### DOKUMEN

%%

SLEMAN – Peternakan babi milik kakak beradik Sutasno, 60, dan Suparsih, 58, keduanya warga Seyegan, Sleman diprotes warga Desa Tirtoadi, Mlati dan Sidomoyo, Godean.

Tak tahan dengan dampaknya, puluhan warga dua desa tersebut menggeruduk kandang babi yang terletak di Dusun Pundong 5, Tirtoadi, Mlati. Mereka menuding kandang bagi tersebut sebagai biang pencemaran lingkungan. Kotoran babi juga menimbulkan bau tak sedap. Karena itu mereka mendesak pemilik untuk menghentikan operasional kandang babi.

Bambang Eko, 47, warga Dusun Simping, Sidomoyo, mengungkapkan, peternakan babi itu sudah beroperasi sejak puluhan tahun lalu. “Kalau 40 tahun sudah ada itu peternakannya,” katanya, Rabu (27/2).

Sejak saat itu juga warga dua desa tersebut mengalami polusi udara. Dari bau yang ditimbulkan oleh kandang babi. Kendati demikian, dulu warga tak pernah protes. Alasannya, populasi babi waktu itu tak sebanyak sekarang. Warga pun memakluminya.

Sedangkan saat ini ada ratusan babi. Pencemaran lingkungan yang ditimbulkan pun diklaim lebih parah. Apalagi lokasi kandang berada persis di pinggir atas Sungai Kontheng. Kotoran babi langsung dibuang ke aliran sungai. Tanpa diolah terlebih dahulu. Itulah yang mengakibatkan air sungai tercemar. “Dampaknya ada warga yang terserang penyakit kulit,” klaimnya.

Bambang menegaskan, keberadaan Sungai Kontheng memiliki arti penting bagi masyarakat setempat. Sungai itu masih dimanfaatkan untuk mencuci, mandi, bahkan pengairan ikan. Ada pula yang menambang pasir di situ.

Soal polusi udara, menurut Bambang, warga Dusun Simping paling merasakan dampaknya. Dialami tak kurang 130 kepala keluarga. Namun selama ini warga telah bersabar. Warga menyarankan pemilik kandang babi untuk membuat sarana pengolahan limbah atau septic tank. Si pemilik kandang ternyata tak mengindahkan imbauan warga setempat.

“Belum lama ini kami sudah memprotesnya. Tapi sampai sekarang nyatanya tak kunjung ada (septic tank, Red),” ucapnya.

%%

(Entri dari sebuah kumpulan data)

%%

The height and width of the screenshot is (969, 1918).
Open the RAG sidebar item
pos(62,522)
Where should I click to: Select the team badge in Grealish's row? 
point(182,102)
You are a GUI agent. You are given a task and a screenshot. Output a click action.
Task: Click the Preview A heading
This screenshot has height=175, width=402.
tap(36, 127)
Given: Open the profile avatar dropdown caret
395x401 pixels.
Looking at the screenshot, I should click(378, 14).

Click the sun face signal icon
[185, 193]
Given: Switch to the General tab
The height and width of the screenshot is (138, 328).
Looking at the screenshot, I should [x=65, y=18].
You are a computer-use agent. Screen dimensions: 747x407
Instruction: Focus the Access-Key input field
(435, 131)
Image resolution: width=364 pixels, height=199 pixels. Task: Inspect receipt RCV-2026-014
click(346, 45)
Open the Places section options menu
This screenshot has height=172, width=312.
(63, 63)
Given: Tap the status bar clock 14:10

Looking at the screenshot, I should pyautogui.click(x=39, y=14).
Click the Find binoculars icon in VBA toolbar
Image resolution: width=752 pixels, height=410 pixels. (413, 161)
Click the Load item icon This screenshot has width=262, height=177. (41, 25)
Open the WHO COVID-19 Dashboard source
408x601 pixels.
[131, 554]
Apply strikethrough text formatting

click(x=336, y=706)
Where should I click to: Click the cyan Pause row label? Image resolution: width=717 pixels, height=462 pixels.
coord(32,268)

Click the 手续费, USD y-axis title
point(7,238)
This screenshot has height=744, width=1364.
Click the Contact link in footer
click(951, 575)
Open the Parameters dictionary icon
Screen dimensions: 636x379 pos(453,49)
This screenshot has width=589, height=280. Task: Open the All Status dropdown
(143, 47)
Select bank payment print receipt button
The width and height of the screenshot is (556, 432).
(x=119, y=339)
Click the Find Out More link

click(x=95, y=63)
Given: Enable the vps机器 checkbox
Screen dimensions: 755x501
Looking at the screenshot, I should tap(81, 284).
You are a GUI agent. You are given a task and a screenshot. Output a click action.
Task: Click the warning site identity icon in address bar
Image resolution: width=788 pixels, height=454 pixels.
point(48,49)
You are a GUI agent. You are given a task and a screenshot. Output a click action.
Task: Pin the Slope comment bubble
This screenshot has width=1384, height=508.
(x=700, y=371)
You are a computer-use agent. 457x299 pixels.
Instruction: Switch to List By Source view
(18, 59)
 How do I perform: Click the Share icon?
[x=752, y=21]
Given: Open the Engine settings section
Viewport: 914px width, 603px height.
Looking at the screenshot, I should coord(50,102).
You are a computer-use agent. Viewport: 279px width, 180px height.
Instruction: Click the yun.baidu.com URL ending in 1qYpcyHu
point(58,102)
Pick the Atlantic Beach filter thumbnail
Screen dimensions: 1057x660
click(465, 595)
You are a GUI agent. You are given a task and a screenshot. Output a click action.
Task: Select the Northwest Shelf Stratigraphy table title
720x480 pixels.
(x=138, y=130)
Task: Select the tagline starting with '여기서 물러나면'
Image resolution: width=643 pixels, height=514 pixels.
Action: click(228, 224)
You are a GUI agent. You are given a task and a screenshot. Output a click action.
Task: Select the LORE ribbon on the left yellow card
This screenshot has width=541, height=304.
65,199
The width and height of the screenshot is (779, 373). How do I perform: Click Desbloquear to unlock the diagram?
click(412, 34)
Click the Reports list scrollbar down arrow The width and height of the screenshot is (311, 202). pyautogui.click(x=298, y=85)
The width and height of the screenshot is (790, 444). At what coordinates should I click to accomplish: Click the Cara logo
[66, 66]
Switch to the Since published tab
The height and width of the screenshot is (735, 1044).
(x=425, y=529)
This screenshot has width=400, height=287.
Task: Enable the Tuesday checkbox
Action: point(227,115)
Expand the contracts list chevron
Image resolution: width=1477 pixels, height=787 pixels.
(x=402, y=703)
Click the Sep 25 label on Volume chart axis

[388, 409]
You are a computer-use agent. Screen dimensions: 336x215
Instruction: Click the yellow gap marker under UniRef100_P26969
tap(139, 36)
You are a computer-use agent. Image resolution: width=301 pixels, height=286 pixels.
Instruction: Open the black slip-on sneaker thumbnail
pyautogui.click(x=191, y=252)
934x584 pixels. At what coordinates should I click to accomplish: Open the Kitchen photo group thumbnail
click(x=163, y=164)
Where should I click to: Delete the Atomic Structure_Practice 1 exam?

%%

### SOAL DAN TUGAS
1. Sajikan kembali bagian dokumen mulai dari "Sedangkan saat ini" sampai "imbauan warga setempat." tanpa mengubah satu kata pun.
2. Ketik ulang baris-baris dalam entri, mulai dari baris yang memuat "You are a computer-use agent. Viewport: 279px" sampai baris yang memuat "(x=138, y=130)", persis sama dengan aslinya.
Dokumen dan entri-entri ini tidak saling berkaitan.

### JAWABAN LATIHAN
1.
Sedangkan saat ini ada ratusan babi. Pencemaran lingkungan yang ditimbulkan pun diklaim lebih parah. Apalagi lokasi kandang berada persis di pinggir atas Sungai Kontheng. Kotoran babi langsung dibuang ke aliran sungai. Tanpa diolah terlebih dahulu. Itulah yang mengakibatkan air sungai tercemar. “Dampaknya ada warga yang terserang penyakit kulit,” klaimnya.

Bambang menegaskan, keberadaan Sungai Kontheng memiliki arti penting bagi masyarakat setempat. Sungai itu masih dimanfaatkan untuk mencuci, mandi, bahkan pengairan ikan. Ada pula yang menambang pasir di situ.

Soal polusi udara, menurut Bambang, warga Dusun Simping paling merasakan dampaknya. Dialami tak kurang 130 kepala keluarga. Namun selama ini warga telah bersabar. Warga menyarankan pemilik kandang babi untuk membuat sarana pengolahan limbah atau septic tank. Si pemilik kandang ternyata tak mengindahkan imbauan warga setempat.

2.
You are a computer-use agent. Viewport: 279px width, 180px height.
Instruction: Click the yun.baidu.com URL ending in 1qYpcyHu
point(58,102)
Pick the Atlantic Beach filter thumbnail
Screen dimensions: 1057x660
click(465, 595)
You are a GUI agent. You are given a task and a screenshot. Output a click action.
Task: Select the Northwest Shelf Stratigraphy table title
720x480 pixels.
(x=138, y=130)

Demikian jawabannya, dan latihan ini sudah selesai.